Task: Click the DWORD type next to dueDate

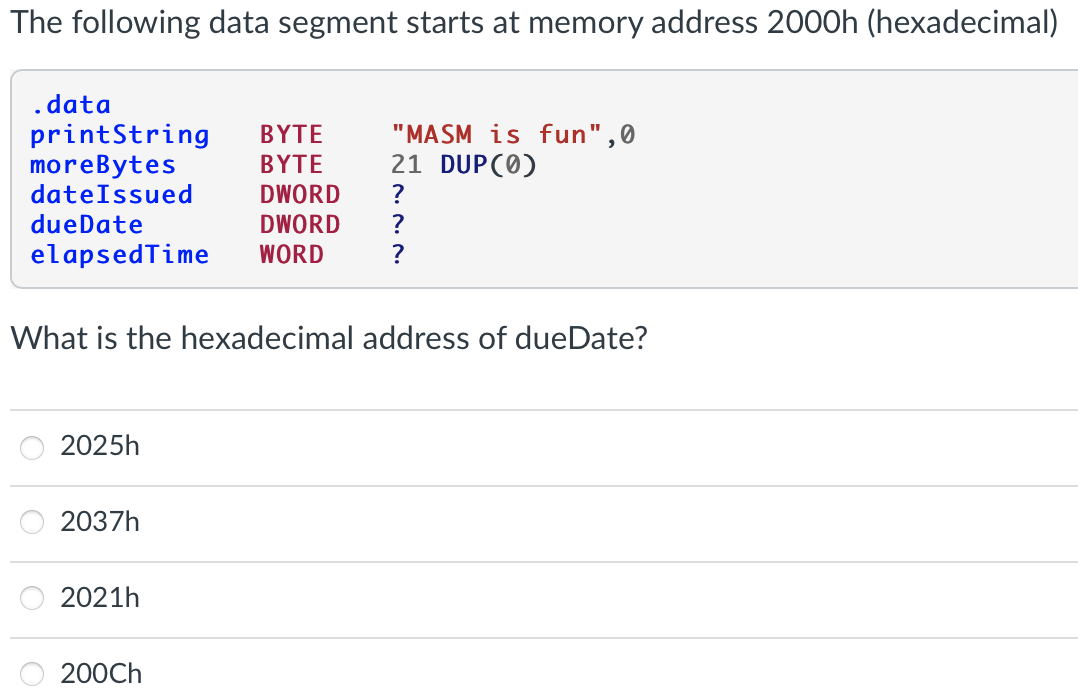Action: 300,224
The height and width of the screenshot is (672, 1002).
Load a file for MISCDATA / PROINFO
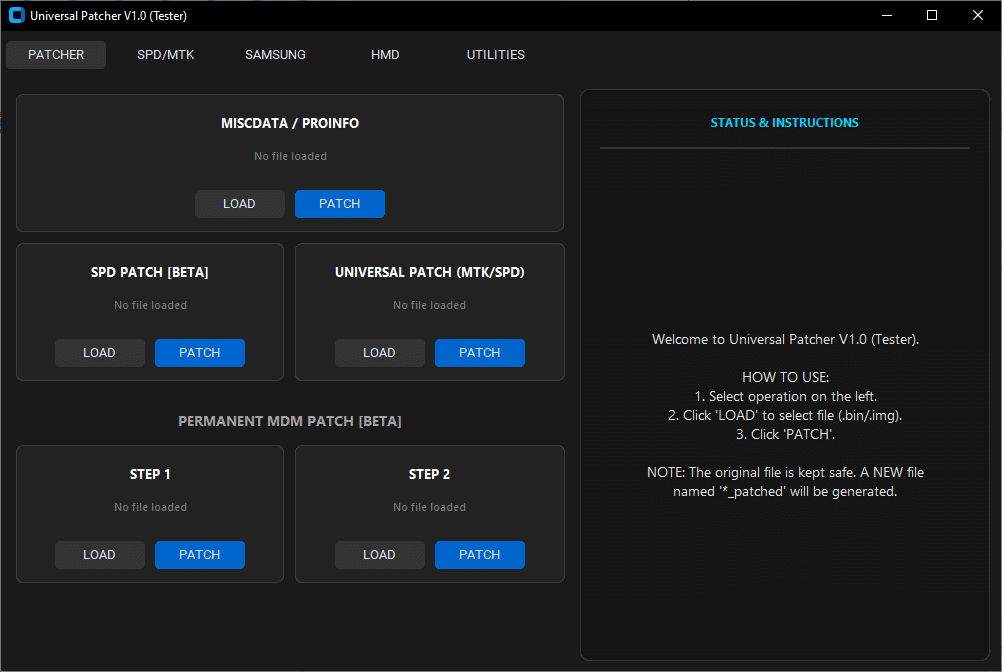click(x=240, y=203)
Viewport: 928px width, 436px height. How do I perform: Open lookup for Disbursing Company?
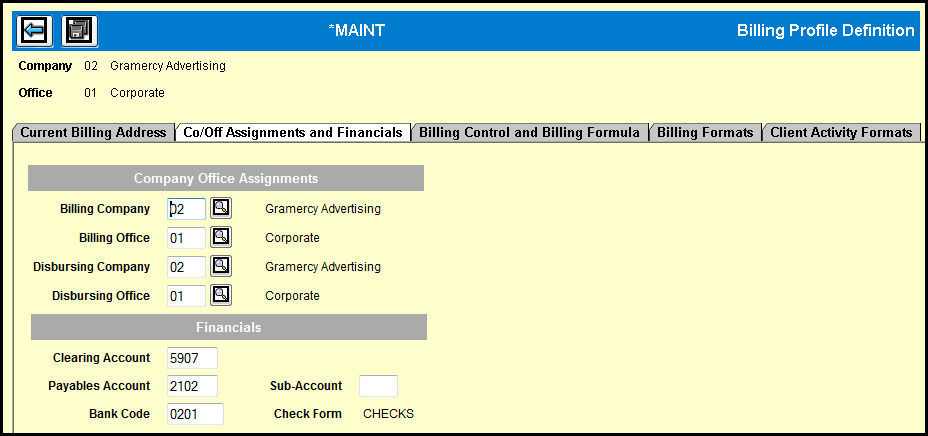[x=221, y=266]
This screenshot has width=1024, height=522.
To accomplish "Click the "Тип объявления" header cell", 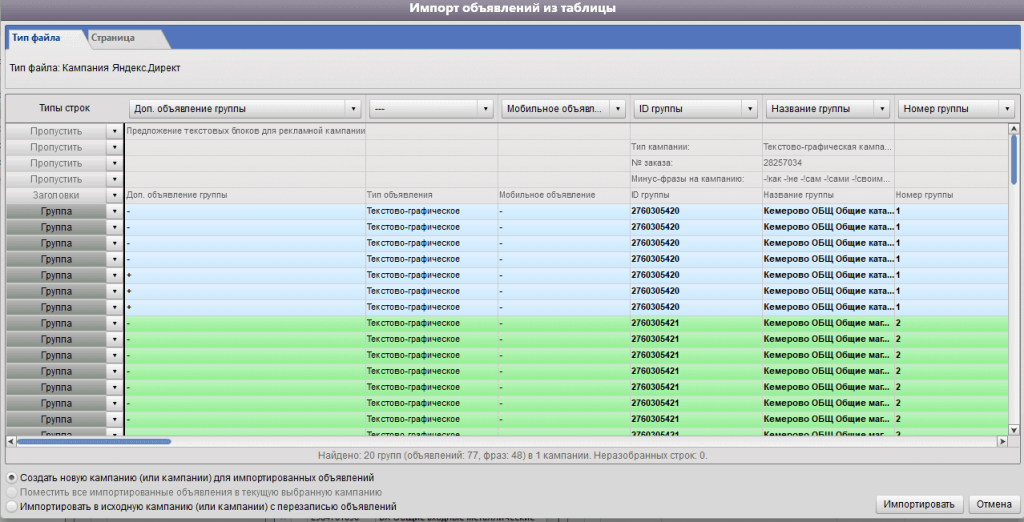I will coord(400,196).
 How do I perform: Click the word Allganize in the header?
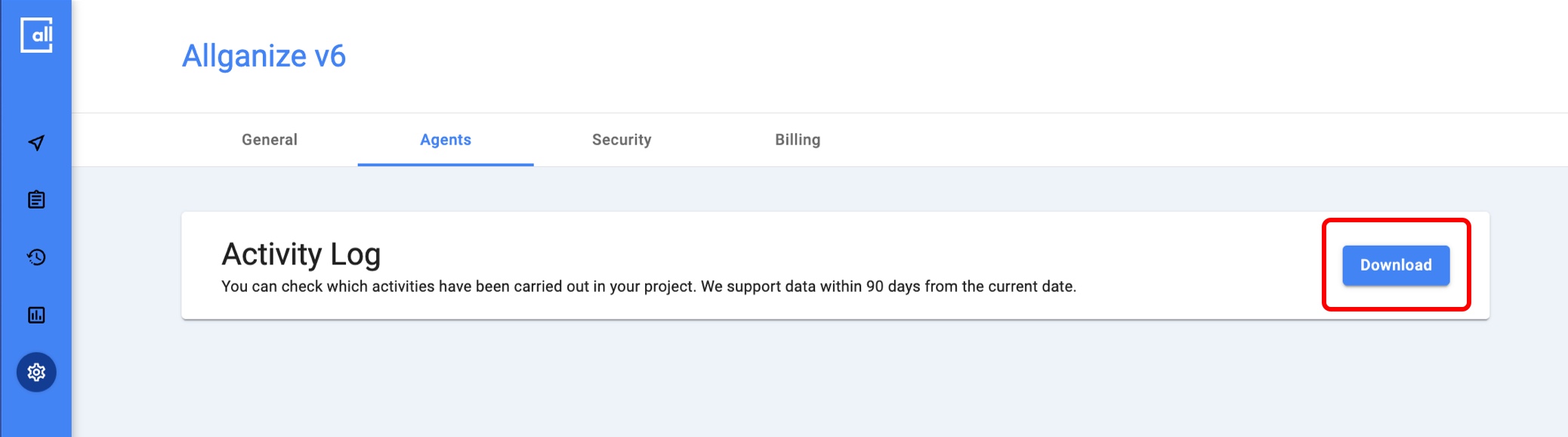click(x=244, y=56)
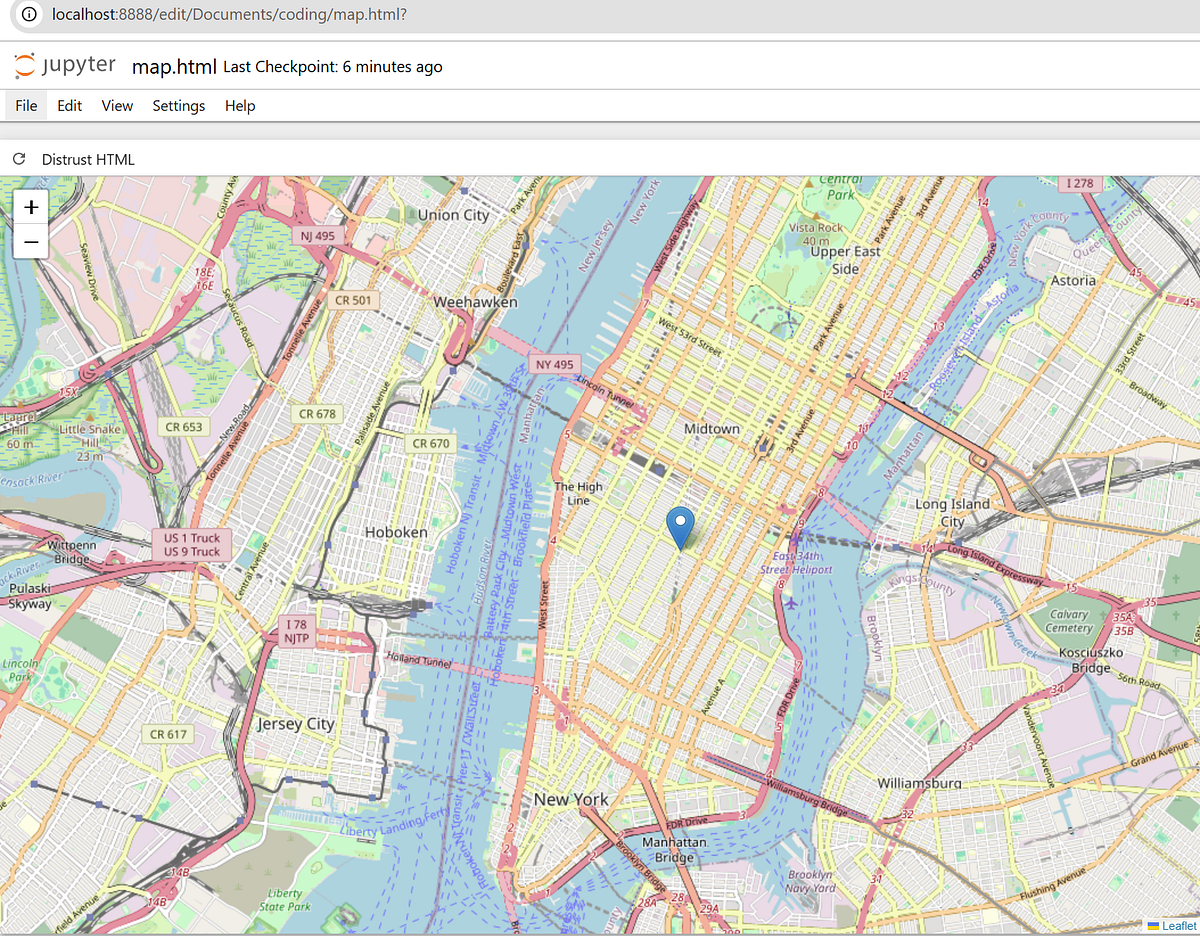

What is expected: For the word "screenshot", go through the records and show each line that carries it.

Solution:
The height and width of the screenshot is (672, 1002).
This screenshot has width=1024, height=522.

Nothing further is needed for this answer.